%%

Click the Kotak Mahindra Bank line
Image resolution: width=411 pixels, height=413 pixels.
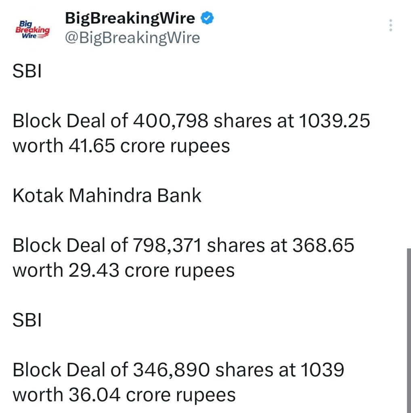107,195
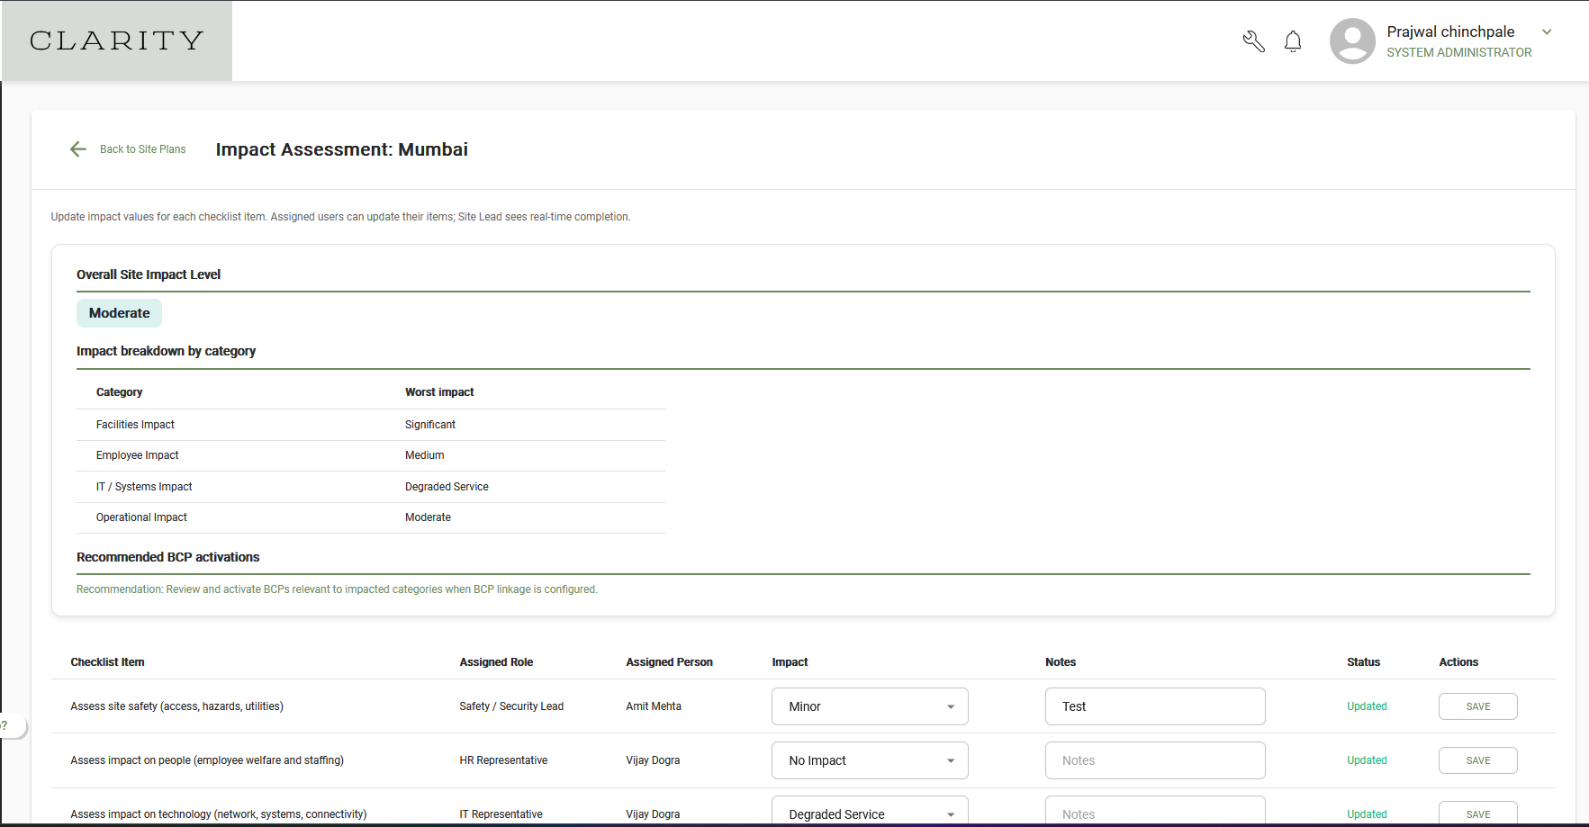
Task: Open the No Impact dropdown
Action: (x=870, y=760)
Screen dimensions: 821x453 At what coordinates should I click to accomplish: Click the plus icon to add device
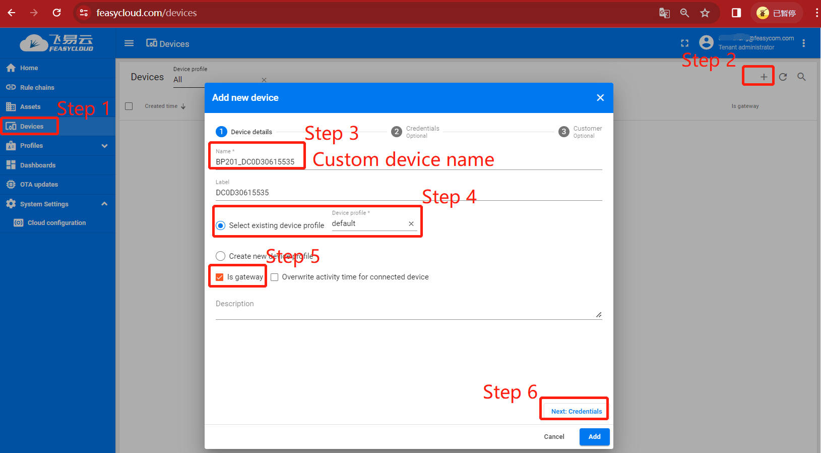click(764, 77)
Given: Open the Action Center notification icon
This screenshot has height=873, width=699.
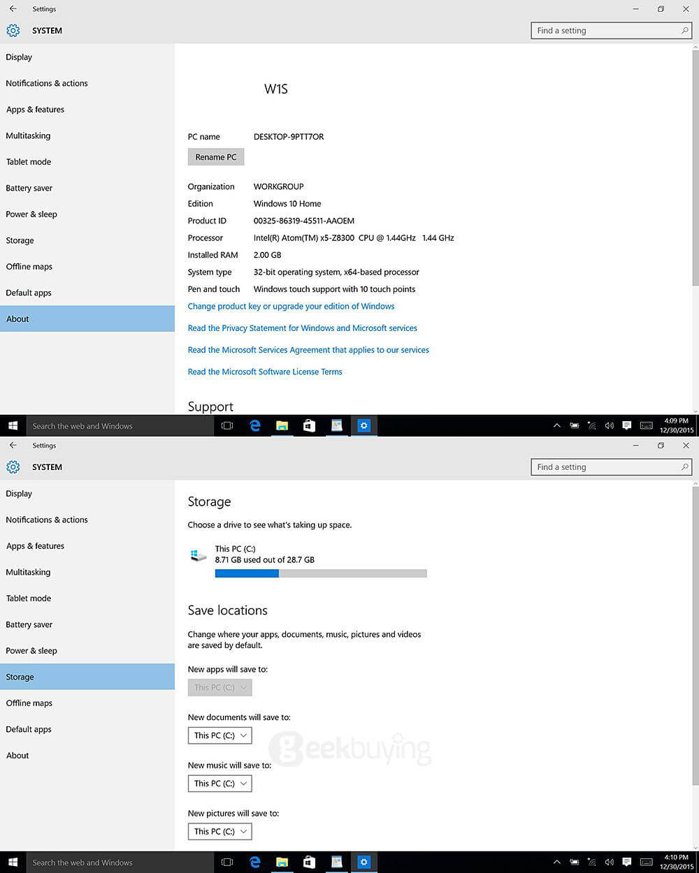Looking at the screenshot, I should coord(627,862).
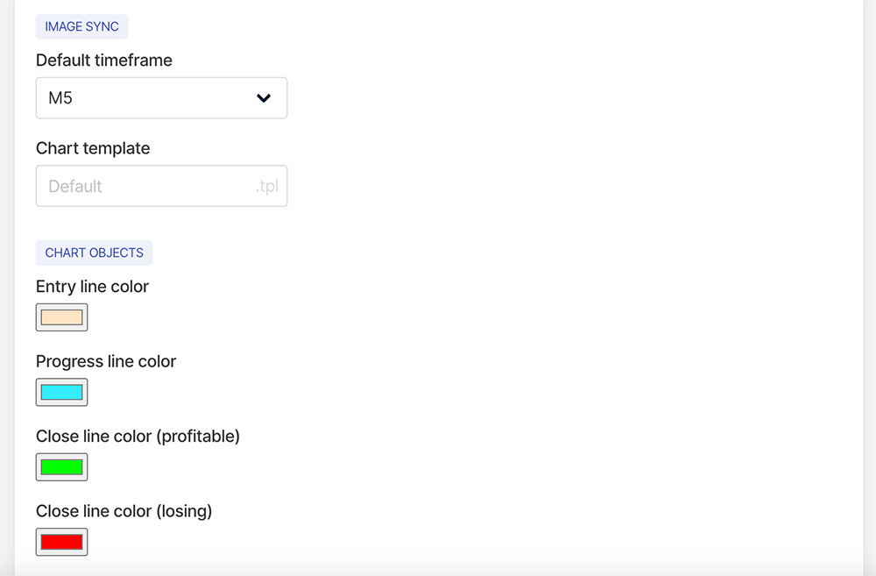Viewport: 876px width, 576px height.
Task: Open the Entry line color picker
Action: 61,317
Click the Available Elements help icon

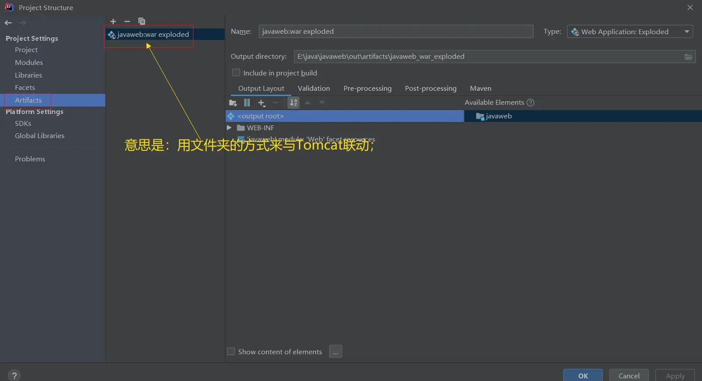coord(530,103)
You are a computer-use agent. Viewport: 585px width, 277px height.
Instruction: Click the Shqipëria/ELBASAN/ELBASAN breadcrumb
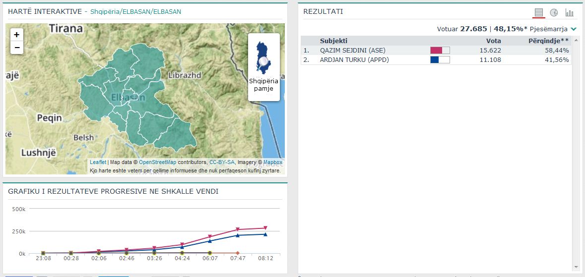tap(135, 11)
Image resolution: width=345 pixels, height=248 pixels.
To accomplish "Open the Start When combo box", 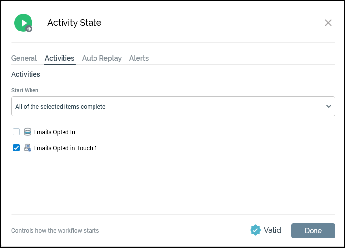I will 167,106.
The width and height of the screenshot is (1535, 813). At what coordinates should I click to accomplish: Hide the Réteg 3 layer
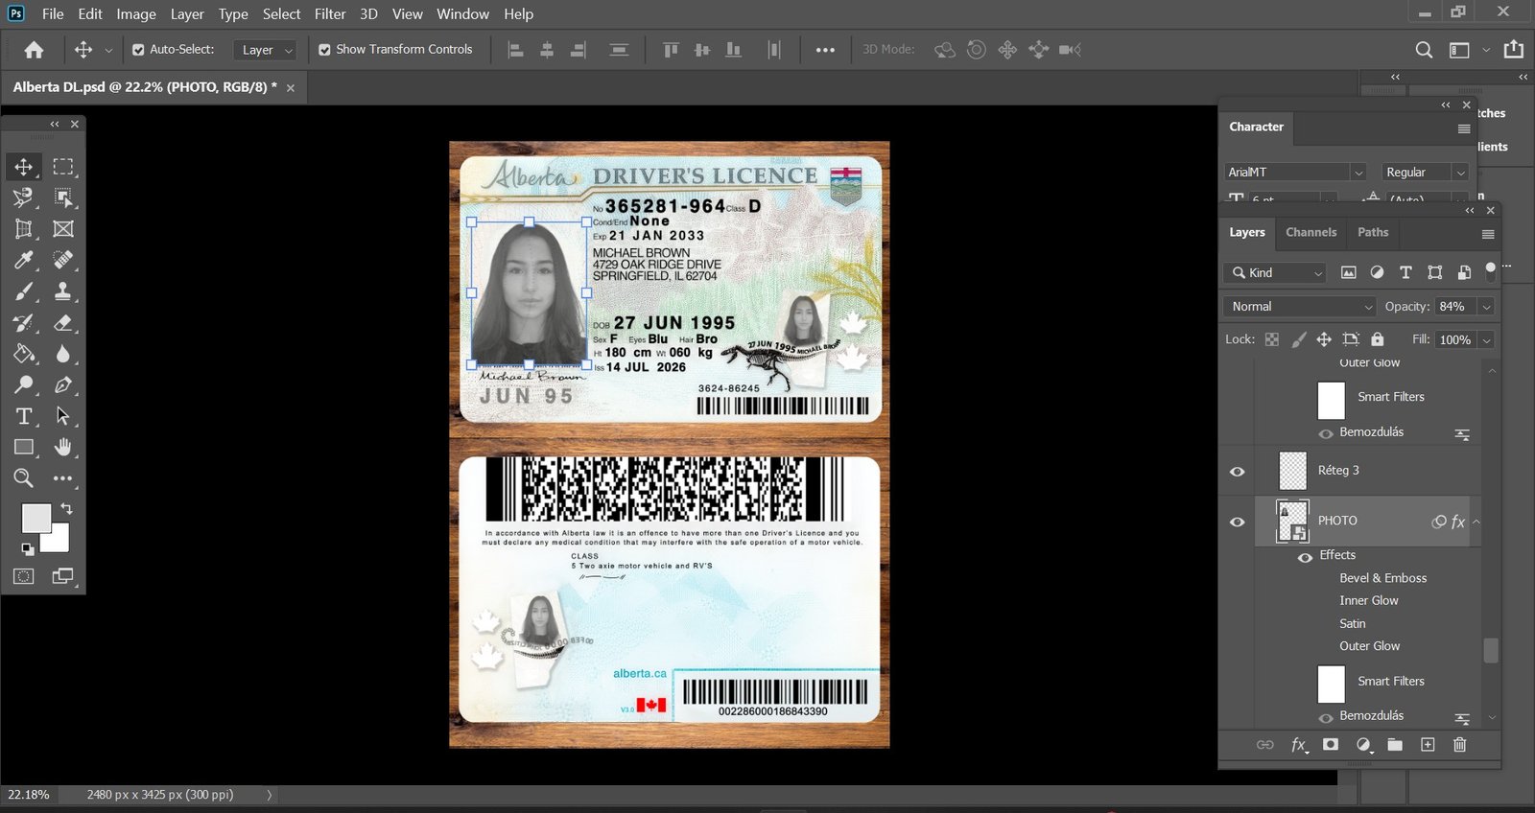[1237, 471]
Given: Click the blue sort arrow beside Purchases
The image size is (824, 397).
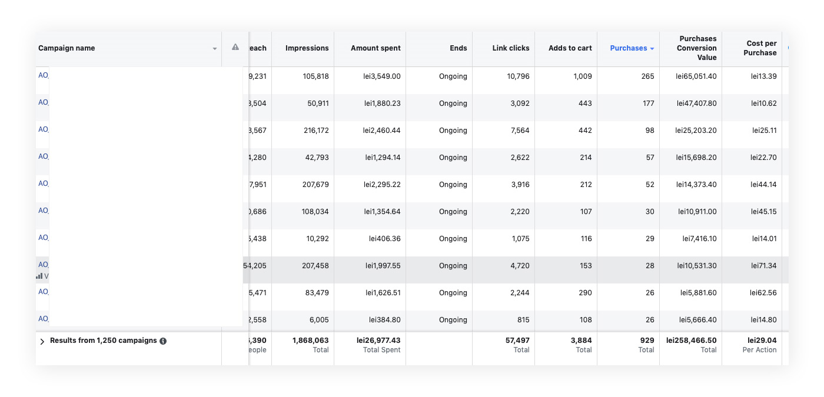Looking at the screenshot, I should [x=652, y=49].
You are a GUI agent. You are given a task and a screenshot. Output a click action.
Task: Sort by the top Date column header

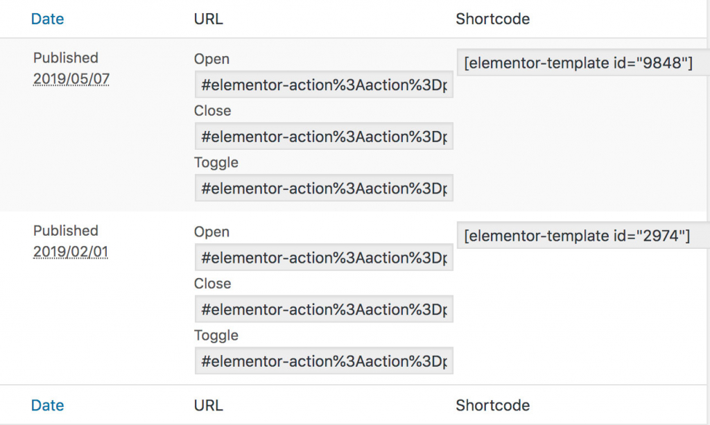47,19
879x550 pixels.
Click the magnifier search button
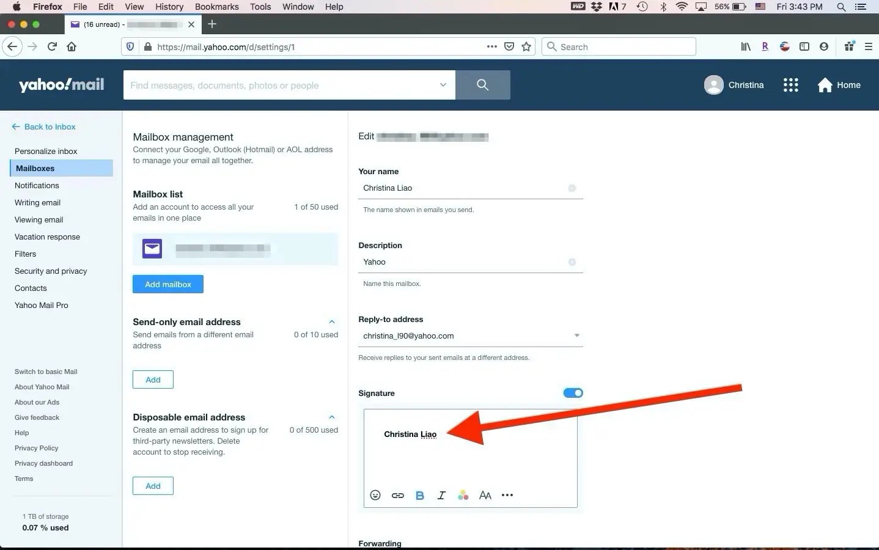point(483,85)
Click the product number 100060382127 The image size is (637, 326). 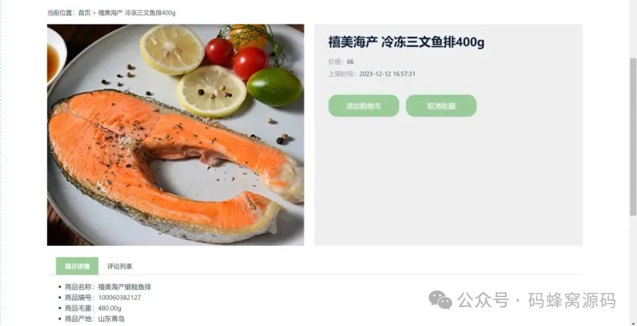(119, 298)
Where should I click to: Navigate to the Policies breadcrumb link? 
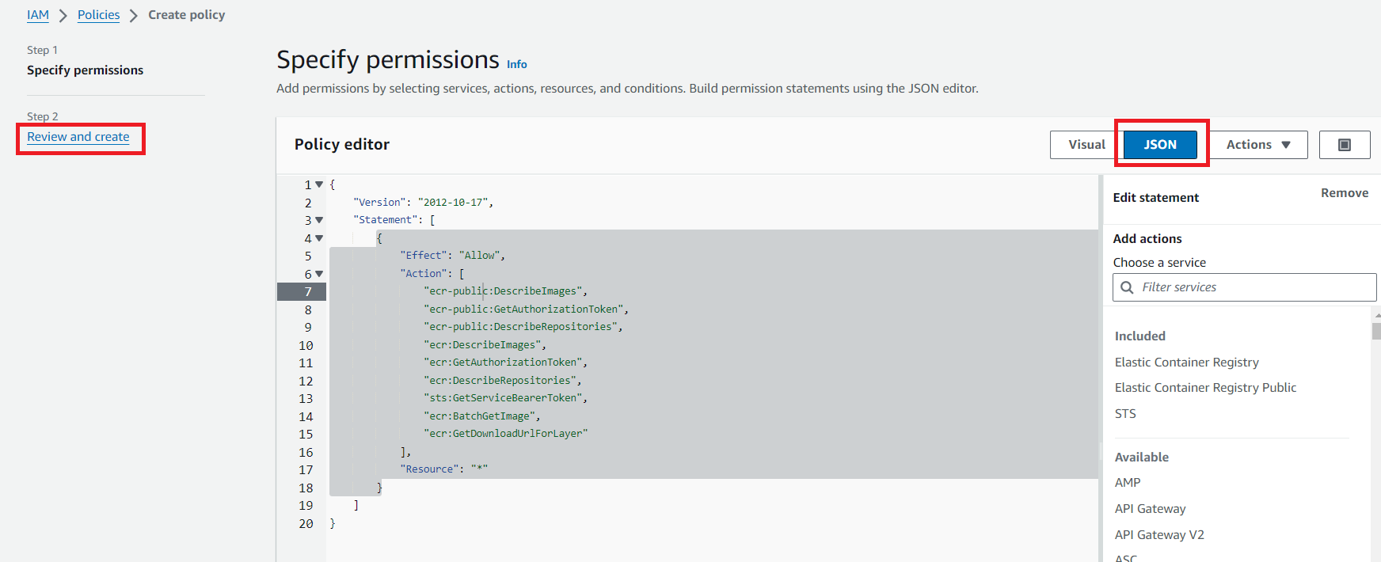pyautogui.click(x=98, y=15)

%%

PROBLEM: Throughout the data above, find each line that includes the string "agent"; state only how many there are.

SOLUTION TO THE EXERCISE: 2